Apparently Hefti asked each woman to make herself up using the products she sold and then photographed them in front of their counters.
Each woman does have individual features, but the extent to which their chosen make up homogenises them is disturbing. The images exude a ghastly ‘Stepford Wives’ quality reminding us how portraiture, rather than a transparent presentation of individual, often makes its demands of the subject.
Camilla Gupta, Culture 24
Hefti’s head and shoulder portraits were made with the subjects positioned in front of their cosmetic counters. We see the blurred out containers in the background. The women are all dressed in similar fashion: suit, blouse, modest jewelry around their necks, if any, their makeup extremely carefully applied. They all stare expressionlessly straight at the camera.
The photographs would have a passport feel to them if it were not for the background. There is very regimental feel to this set of images, rather like soldiers standing in a lineup. Eyes stare straight ahead, arms are held stiffly at the sides, the ‘soldiers’ stand at attention waiting for the sergeant major to bark out the next order. But the battle ground these women are fighting on is the cosmetic counter, more specifically consumerism. They stand ready to pounce at the first victim who walks through the store’s front doors. Cosmetic counters are usually positioned at the front of the stores to attract women’s attention immediately upon entering the store. The spicy aromas of perfumes from the East and the floral fragrances of France lure and entice the consumer as soon as they enter.
The applied makeup signifies a mask. It serves to change the persona. The older ladies apply makeup in order to look younger, while the younger ladies apply makeup to look older. The makeup these ladies apply, however, also serves another purpose. It is their battle face that they have put on. They are out at the front doing battle with consumer culture, ready with fake smiles and seductive words, trying to promote their products to everyone who walks by their booths. I am very much reminded of a few verses in the Bible that deals with the armour of God.

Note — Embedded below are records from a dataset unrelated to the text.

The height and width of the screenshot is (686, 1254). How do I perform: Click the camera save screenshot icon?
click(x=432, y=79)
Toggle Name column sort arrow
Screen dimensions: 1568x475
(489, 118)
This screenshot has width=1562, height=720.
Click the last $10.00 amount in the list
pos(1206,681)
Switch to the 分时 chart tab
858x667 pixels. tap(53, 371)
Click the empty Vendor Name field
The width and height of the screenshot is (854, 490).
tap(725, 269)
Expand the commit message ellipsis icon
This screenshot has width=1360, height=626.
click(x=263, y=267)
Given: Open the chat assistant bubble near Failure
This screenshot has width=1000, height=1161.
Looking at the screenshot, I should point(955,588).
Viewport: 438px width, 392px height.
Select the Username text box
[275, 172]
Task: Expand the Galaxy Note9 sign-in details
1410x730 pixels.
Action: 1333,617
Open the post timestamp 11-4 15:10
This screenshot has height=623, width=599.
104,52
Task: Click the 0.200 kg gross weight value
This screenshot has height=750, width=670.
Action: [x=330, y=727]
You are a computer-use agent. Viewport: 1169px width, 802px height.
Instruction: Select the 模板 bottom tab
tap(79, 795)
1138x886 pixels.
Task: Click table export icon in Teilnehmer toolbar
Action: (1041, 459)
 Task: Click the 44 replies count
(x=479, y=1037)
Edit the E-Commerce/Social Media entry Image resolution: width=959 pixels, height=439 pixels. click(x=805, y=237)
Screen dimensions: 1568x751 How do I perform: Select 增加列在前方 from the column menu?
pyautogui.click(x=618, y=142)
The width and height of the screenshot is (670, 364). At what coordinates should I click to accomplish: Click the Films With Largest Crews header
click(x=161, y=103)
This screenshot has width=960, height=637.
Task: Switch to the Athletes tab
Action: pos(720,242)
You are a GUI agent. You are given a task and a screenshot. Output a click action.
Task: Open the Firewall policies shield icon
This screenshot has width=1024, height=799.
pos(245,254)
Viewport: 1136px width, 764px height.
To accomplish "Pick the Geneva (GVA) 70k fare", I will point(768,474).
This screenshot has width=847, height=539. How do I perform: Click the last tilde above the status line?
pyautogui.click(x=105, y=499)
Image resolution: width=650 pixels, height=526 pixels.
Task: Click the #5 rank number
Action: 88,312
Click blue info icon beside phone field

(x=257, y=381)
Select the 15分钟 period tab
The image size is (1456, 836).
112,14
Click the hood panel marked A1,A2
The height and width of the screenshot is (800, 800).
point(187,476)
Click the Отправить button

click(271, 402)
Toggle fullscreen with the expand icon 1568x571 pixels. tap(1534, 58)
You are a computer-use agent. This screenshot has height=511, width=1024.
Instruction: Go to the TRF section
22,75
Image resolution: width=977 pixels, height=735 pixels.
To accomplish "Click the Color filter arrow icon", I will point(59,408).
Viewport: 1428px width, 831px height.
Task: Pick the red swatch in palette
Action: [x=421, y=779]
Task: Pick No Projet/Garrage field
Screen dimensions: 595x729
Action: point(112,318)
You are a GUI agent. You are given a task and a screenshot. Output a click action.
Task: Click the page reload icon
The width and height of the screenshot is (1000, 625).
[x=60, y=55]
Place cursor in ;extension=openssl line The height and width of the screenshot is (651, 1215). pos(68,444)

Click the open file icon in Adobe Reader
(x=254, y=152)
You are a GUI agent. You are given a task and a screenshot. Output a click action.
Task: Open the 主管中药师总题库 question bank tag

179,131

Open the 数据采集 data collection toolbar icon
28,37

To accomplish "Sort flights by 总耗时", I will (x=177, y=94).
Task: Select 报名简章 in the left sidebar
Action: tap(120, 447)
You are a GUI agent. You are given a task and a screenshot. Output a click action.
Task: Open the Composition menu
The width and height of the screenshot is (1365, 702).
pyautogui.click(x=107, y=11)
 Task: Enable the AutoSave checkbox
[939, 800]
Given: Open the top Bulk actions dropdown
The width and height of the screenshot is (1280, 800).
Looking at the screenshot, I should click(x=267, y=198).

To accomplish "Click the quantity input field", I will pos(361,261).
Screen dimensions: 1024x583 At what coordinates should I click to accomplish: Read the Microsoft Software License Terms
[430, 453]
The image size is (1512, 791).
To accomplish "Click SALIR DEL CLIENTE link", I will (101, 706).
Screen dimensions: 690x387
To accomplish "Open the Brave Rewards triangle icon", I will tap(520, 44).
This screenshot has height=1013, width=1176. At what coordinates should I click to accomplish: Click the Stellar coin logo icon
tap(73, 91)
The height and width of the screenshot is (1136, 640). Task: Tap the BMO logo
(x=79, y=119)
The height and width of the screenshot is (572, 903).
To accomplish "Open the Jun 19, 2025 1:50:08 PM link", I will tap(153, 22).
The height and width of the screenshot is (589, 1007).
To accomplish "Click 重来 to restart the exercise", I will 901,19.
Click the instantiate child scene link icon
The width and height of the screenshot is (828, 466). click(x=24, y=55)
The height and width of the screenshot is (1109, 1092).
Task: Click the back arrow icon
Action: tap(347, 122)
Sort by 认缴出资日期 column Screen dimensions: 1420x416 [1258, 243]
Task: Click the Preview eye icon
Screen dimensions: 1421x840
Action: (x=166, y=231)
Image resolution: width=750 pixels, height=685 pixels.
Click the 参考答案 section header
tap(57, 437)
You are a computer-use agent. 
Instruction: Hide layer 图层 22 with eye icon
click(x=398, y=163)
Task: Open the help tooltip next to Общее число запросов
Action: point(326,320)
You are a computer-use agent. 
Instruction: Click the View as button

Therefore put on the full armor of God, so that when the day of evil comes, you may be able to stand your ground, and after you have done everything, to stand. 14 Stand firm then, with the belt of truth buckled around your waist, with the breastplate of righteousness in place, 15 and with your feet fitted with the readiness that comes from the gospel of peace. 16 In addition to all this, take up the shield of faith, with which you can extinguish all the flaming arrows of the evil one. 17 Take the helmet of salvation and the sword of the Spirit, which is the word of God.
(Ephesians 6: 13 – 17)
The strip lighting used on both sides of the subjects’ faces creates a rather feline predatory look in the women’s eyes, adding to the ‘sameness’ that one experiences when viewing these images. Their uniform look is what throws one off balance slightly. Its rather scary how similar they actually look. This series reminds me of Hans Eijkelboom’s work that I reviewed recently. There Eijkelboom reinforces the extent to which our identities are moulded by consumer culture to such an extent that we really lose our individuality and this series by Hefti bears witness to that.
Dossier de Presse (2002). Identites: Faire Faces. Lebleuduciel le traitment contemporain. Avec le Musee de l’Elysee, Lausanne. Available at: https://www.lebleuduciel.net/images_mailing/dp/D_P_Faire_Faces.pdf [Accessed 8 August, 2016]
The Armour of God [online] New International Version (NIV) Bible. Available at: https://www.biblegateway.com/passage/?search=Ephesians%206:10-18 [Accessed 8 August, 2016]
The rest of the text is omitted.